What if this suicidal woman does this again — gives the address of my house, a house she hasn’t lived in in over 15 years, and the same thing happens with the Albemarle County police? I think about this all the time and it sends my stomach upside down.
Sounds crazy, right? Because it is. But it’s also true, which is why I have a saved voicemail about the entire incident on my phone from the police sergeant. So, my mind thinks about this sometimes and I get paranoid about it even though I’m not a paranoid person. Because the event shaped me. Like 9/11 shaped people to be suspicious. Like the brain shapes our thoughts when we see a single dad and a sleepover and think the worst because we see it on the news or on the front-page of MSN. Because it does happen. Somewhere. To someone. The same way, my brother-in-law’s family was murdered by some mentally insane nut job in Appomattox a few years ago.
When really the most diabolical aspect of these people and situations shouldn’t be anymore than, “Don’t worry, I’m not a Hokies fan,” uttered while in Hooville.
But it’s not.

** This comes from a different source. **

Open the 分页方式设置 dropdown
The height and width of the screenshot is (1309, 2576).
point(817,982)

And it’s unfortunate.
Are we programmed to think this way or is there a legitimate reason to think this way?
Both most likely.
The good news is that, according to a TED talk I recently listened to, we are living in the least violent time in history.
Despite what the news says. What our brains say.

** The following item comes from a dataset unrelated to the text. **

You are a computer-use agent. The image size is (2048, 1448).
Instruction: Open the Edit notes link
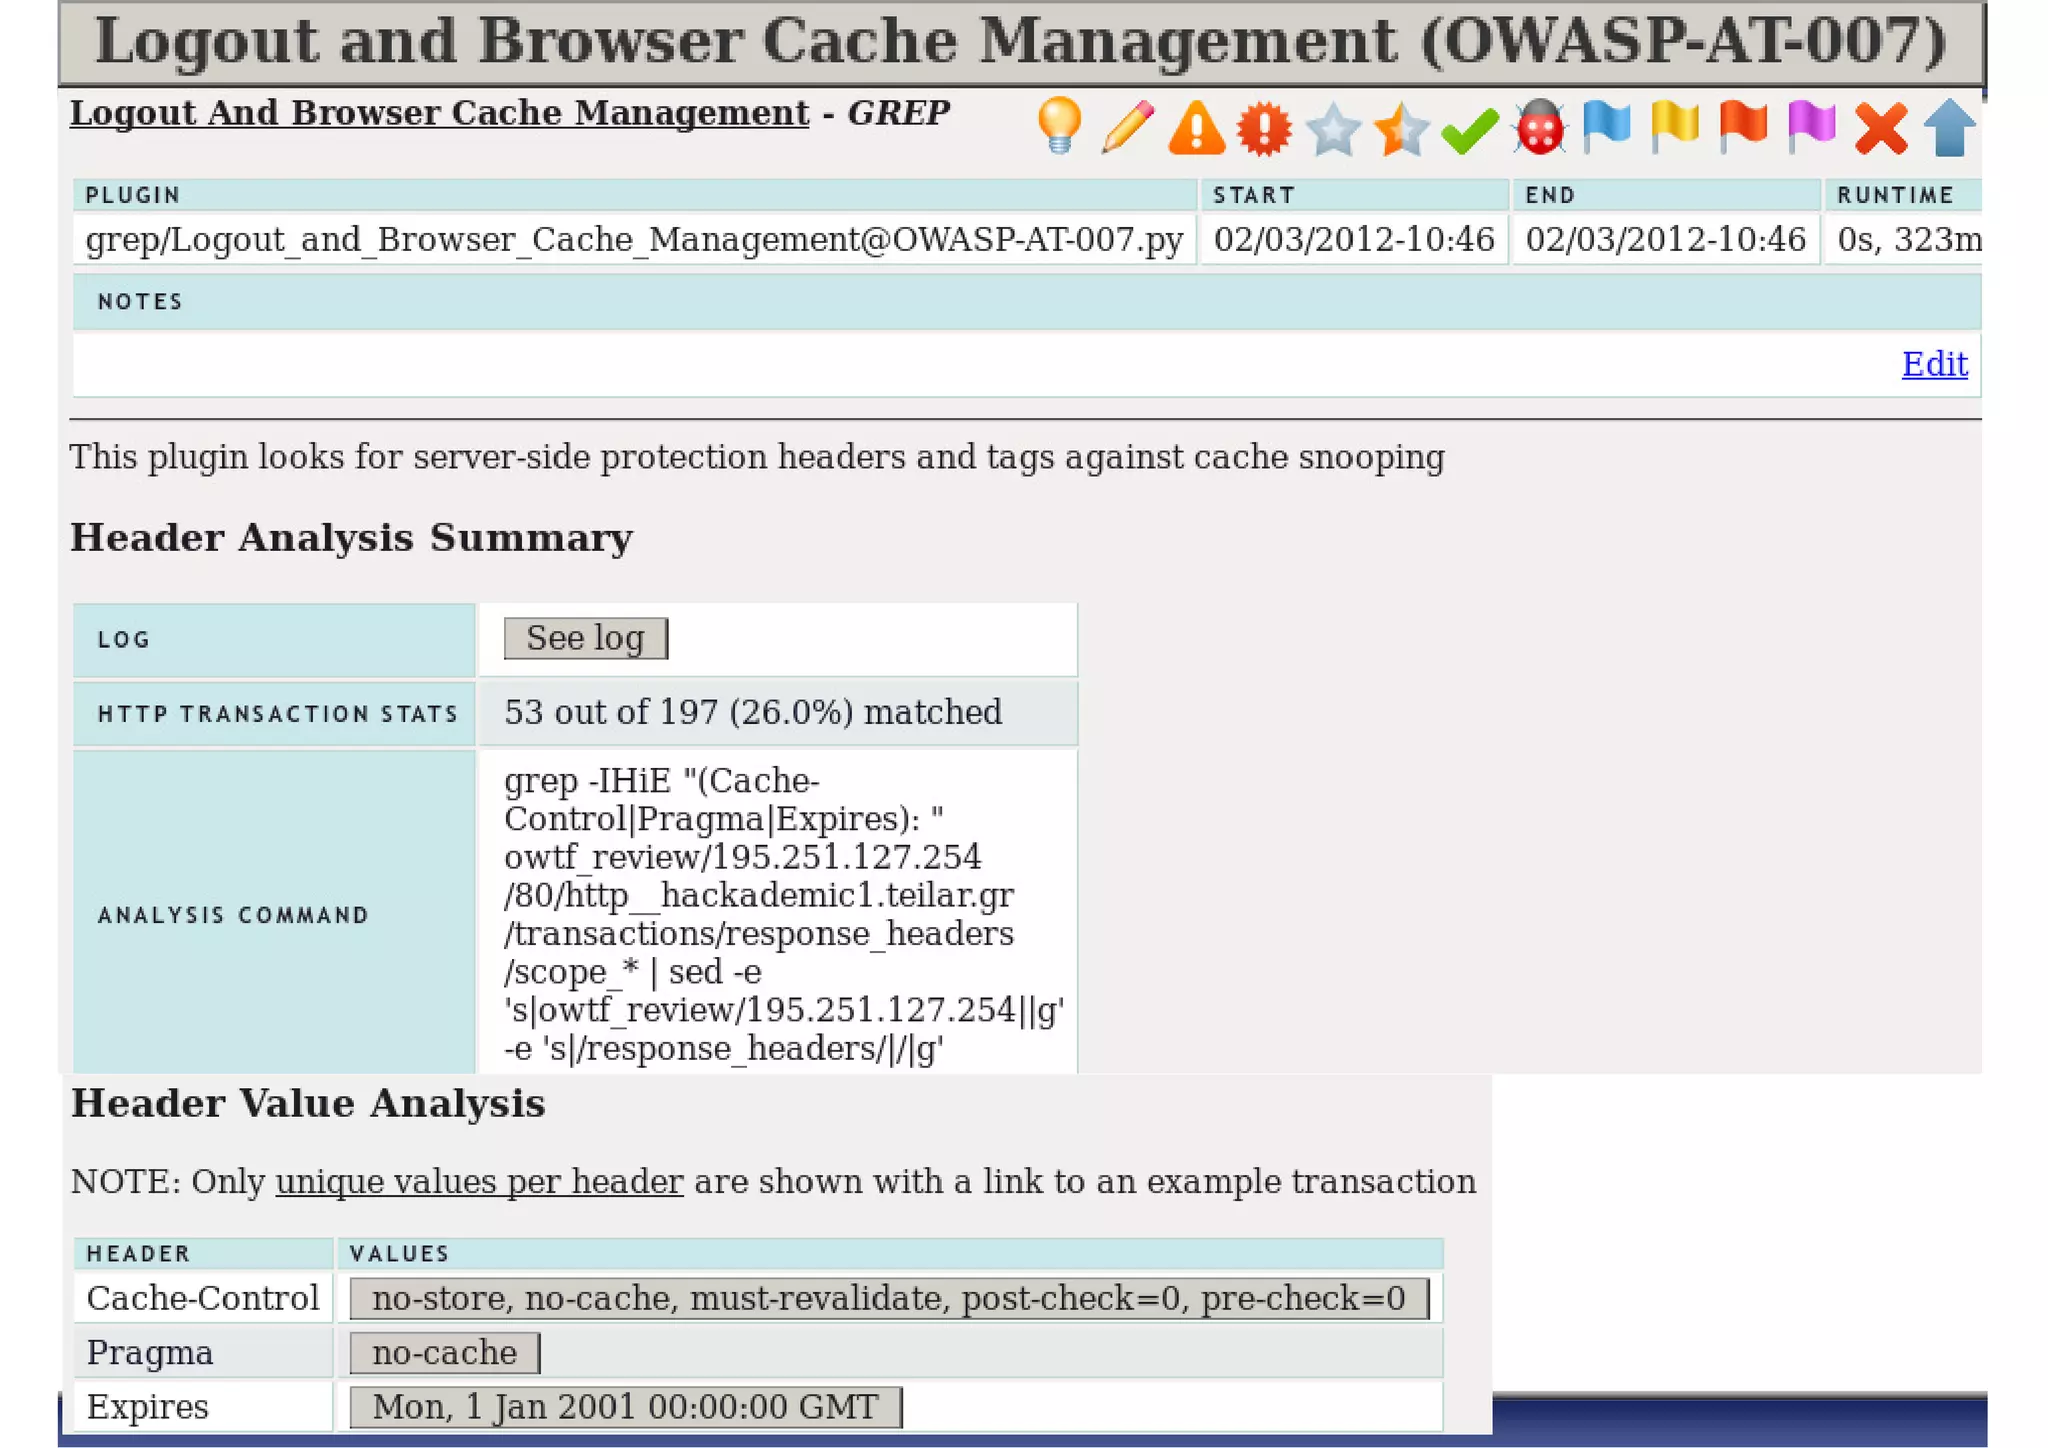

Hello from Charlottesville.
Oh gosh, Jeffrey, I only just saw this comment today! My apologies for not responding sooner. First of all–thanks for reading! Second–thanks for such a thoughtful response. Third–how cool that you live in Charlottesville, too!
I’m glad to hear that we live in historically not-dangerous times. It’s easy to get caught up in fear, anyway.
And what a horrible freakish thing to happen to you–having someone give your address to the police. Thank goodness all those horrible things that you predict might have happened if anyone was home, didn’t happen. Historically safe, maybe. Sometimes totally scary? Absolutely.
Hope to run into you at some local writerly event.